If $b_{0}, b_{n} \neq 0$

then every rational solution (say x) of the polynomial equation which is written in the form x = $\frac{p}{q}$ does satisfy the following conditions:
1) The number p will be the factor of polynomial constant term $b_{0}$.
and
2) The number q will be the factor of polynomial leading coefficient $b_{n}$.

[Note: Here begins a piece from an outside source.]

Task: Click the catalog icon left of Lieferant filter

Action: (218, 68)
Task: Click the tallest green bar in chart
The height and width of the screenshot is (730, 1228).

In rational root theorem, when $b_{n}$ = 1, it becomes the special case of integral root theorem.
Proof
Let us consider a polynomial P(x) = $b_{n} x^{n} + b_{n-1} x^{n-1} + ... + b_{0}$, where each $b_{0}, ...., b_{n}\ \in \mathbb{Z}$.

Let P($\frac{p}{q}$) = 0

where p and q are coprimes belonging to $\mathbb{Z}$. Then

$P$($\frac{p}{q}$) = $b_{n}$ ($\frac{p}{q}$)$^{n}$ + $b_{n-1}$ ($\frac{p}{q}$)$^{n-1}$ + ... + $b_{1}$ ($\frac{p}{q}$) + $b_{0}$ = 0.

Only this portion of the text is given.